結果的に、彼女の目論見は大成功しました。しばらくすると、インターネット掲示板に実際に幽霊を目撃者したという人が現れ、「本物の心霊スポット」として瞬く間にその噂が広がりました。学生は大喜びでそのデータをまとめ、意気揚々と大学でその成果を発表したそうです。しかし大学側は、交通事故を起こしかねない危険な方法でのデータ取得は、倫理的に問題があると考えました。そのデータの使用は認められず(そもそもデータ取得の方法が稚拙だったのもあるのですが)、結局データ収集が間に合わなかった学生は、研究テーマの変更を余儀なくされ、そのデータは破棄しちゃうえで、別のテーマで論文を書くことになったそうです。
この話、本来なら単なる学生のいたずらで終わるものだったはずです。
しかし、私はインターネット上でこの話に出会い、違和感を覚えました。それは学生が意図的に広めた噂と、実際に体験談として語られる証言がことごとく食い違っているのです。例えば、この学生は女性で、当日は白いワンピースとロングヘアーのウィッグをつけてその場に立っていたそうです。そして、インターネット掲示板には「夜間に白い服を着た女の霊が出る」と書き込んでいました。しかし、実際に幽霊を目撃した人は、「道路の脇には男性が立っていて」「複数の幽霊が見えた」と証言しています。今回の鈴木さんも同様の証言をしていました。

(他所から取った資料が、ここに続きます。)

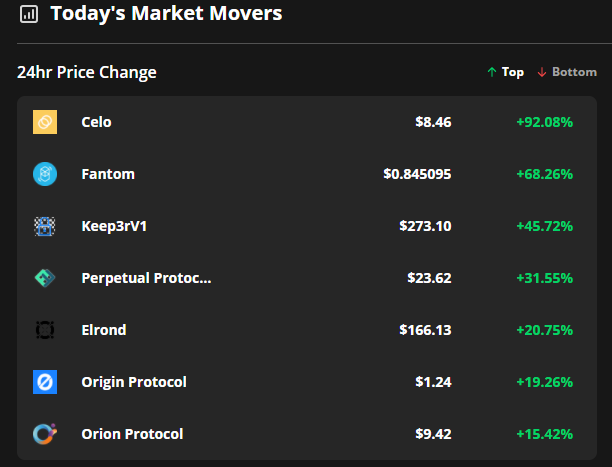Click the 24hr Price Change heading

(87, 72)
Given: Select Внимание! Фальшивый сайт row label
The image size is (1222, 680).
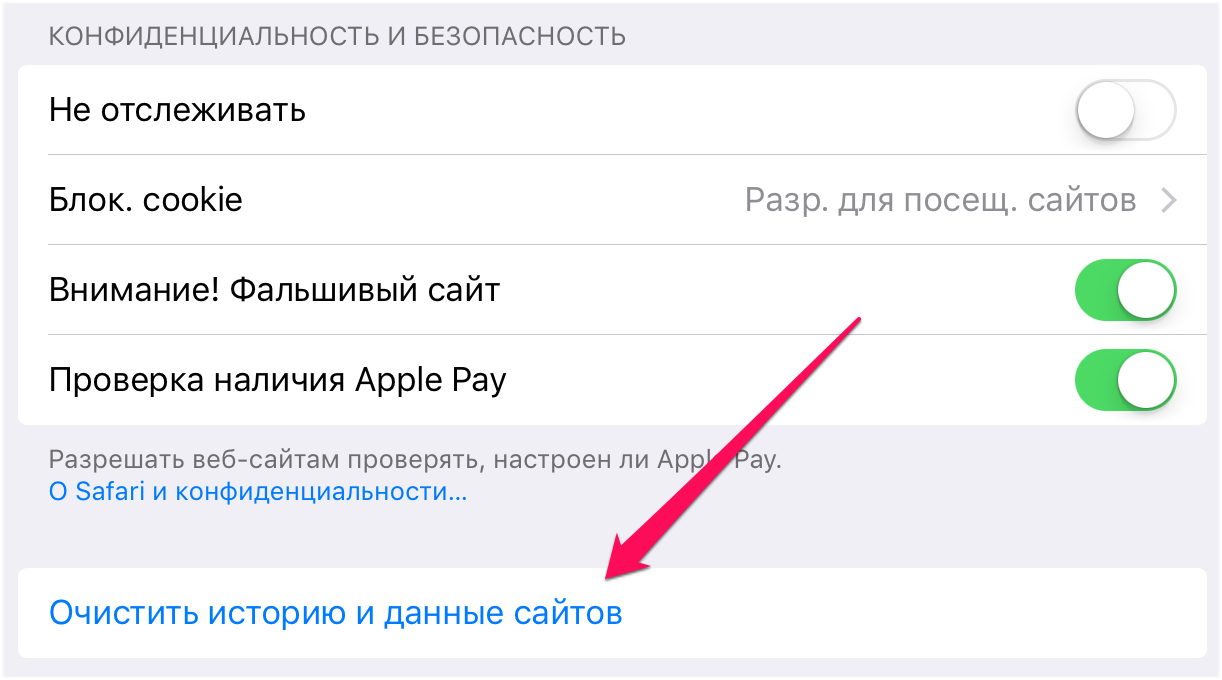Looking at the screenshot, I should pos(274,290).
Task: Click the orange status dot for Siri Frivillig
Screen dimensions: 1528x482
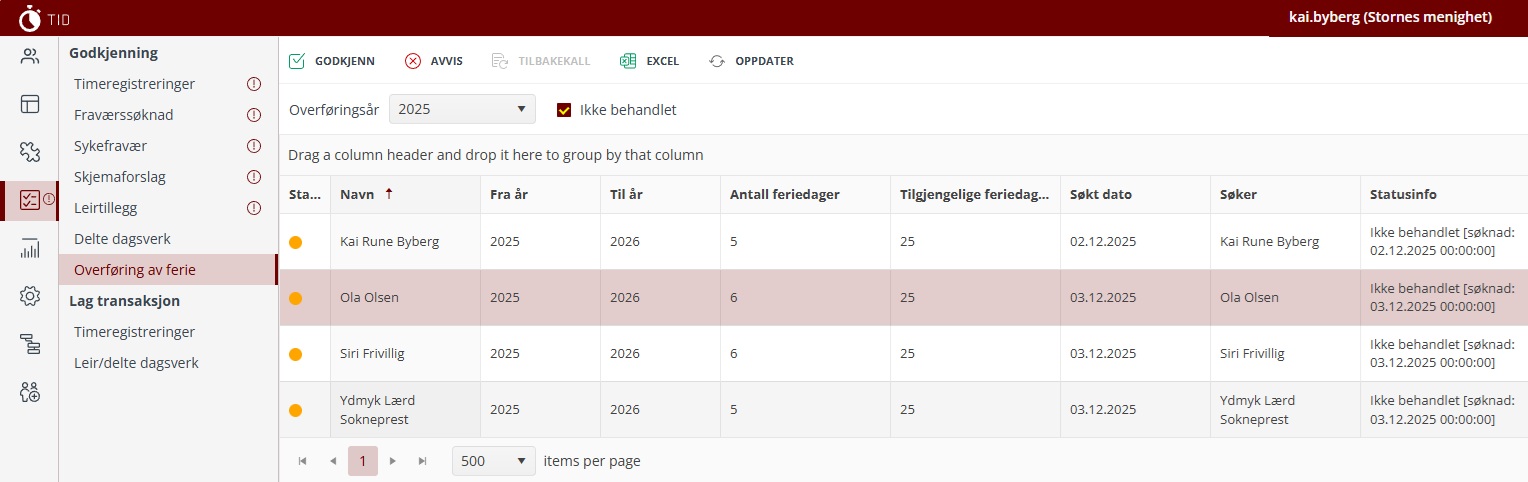Action: coord(295,354)
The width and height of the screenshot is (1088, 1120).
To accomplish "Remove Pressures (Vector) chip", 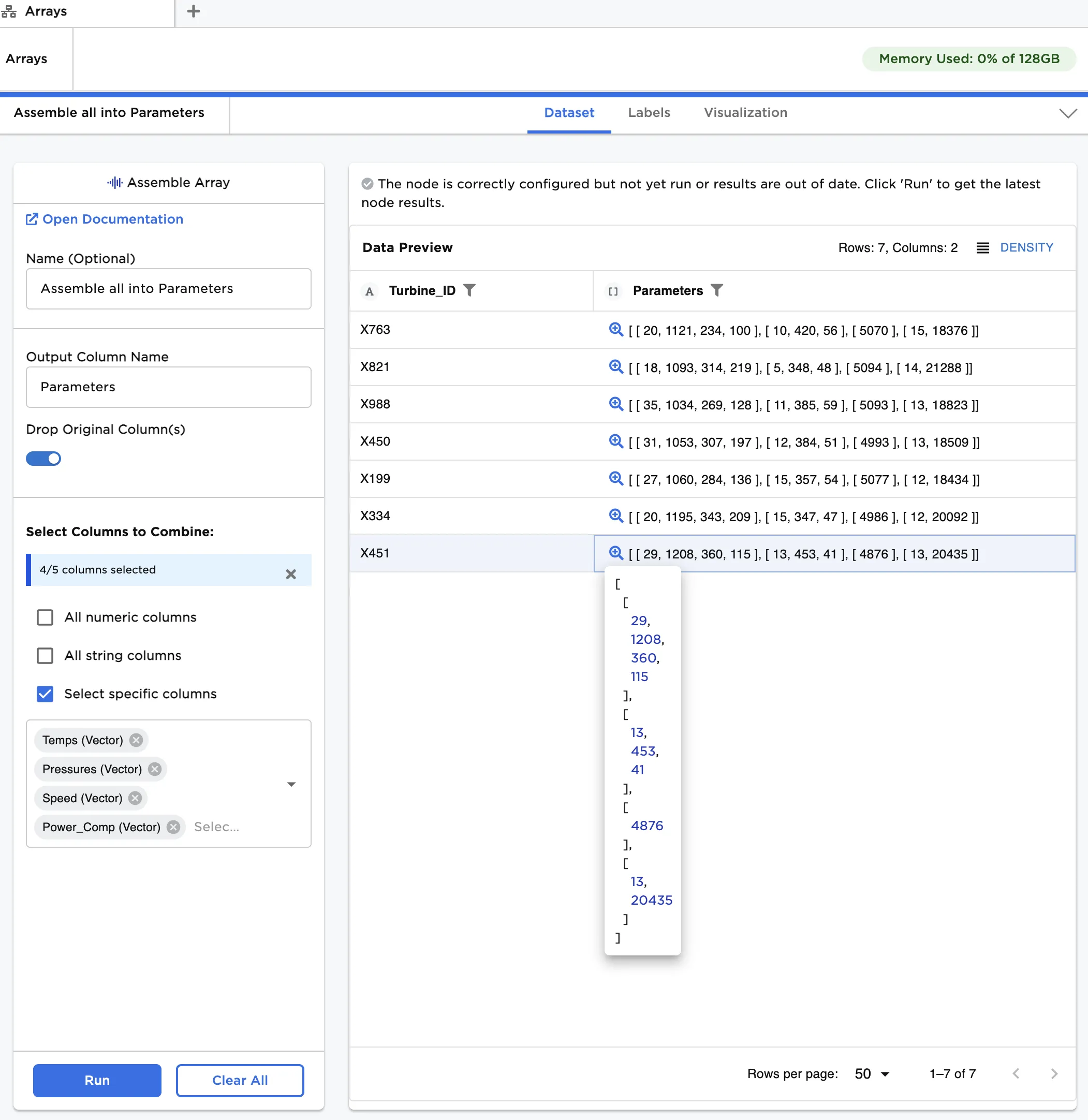I will (155, 769).
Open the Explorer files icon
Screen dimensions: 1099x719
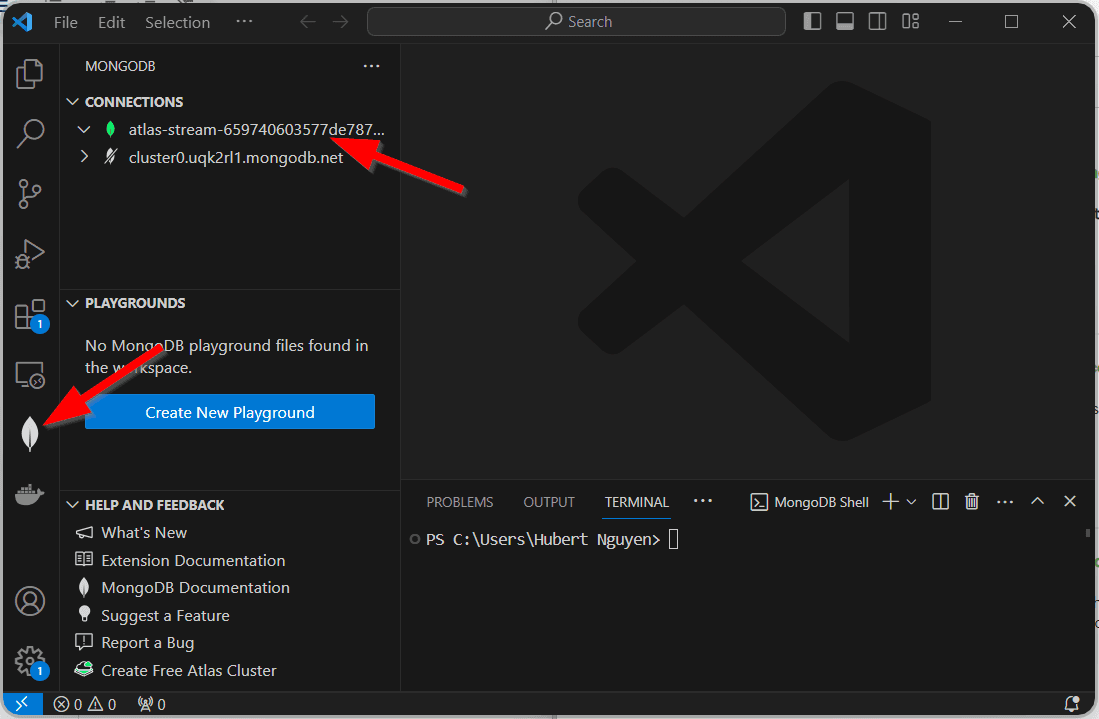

もうひとつ気になるのは、彼女が幽霊を演じた期間と、幽霊が目撃される期間にズレがあることです。学生が夜道に立っていたのは、その年の6月から7月にかけて、計4回だけでした。しかしあれか10年以上経った現在でも、インターネット掲示板やSNSで度々目撃情報があがっているのです。もちろん、嘘で相手を騙す“釣り”の可能性もありますが……現在ではトラックドライバーだけでなく、会社帰りにあの道を通ったサラリーマンや、レジャーであの道を通った人など、さまざまな人たちが同じものを目撃しているようなのです。彼らはあの場所で一体何を見ていたのでしょうか。あの場所に立っているものは一体何なのでしょうか。それは私にもまだわかりません。
そして最後に、皆さんに言っておかなければならないことがあります。
この話で出てきた馬鹿な学生とは、私なのです。
当時は学生でまだ若かったとはいえ、自分の行動のせいで、地元が心霊スポットとして有名になってしまったことに、とても心を痛めています。
これからも引き続きこの噂については調べていこうと思っています。そしてこの噂の正体がわかり次第、正しい情報を発信していき、この噂を鎮めていきたいと思っています。それがこの話を引き起こしてしまった私の責任だと考えています。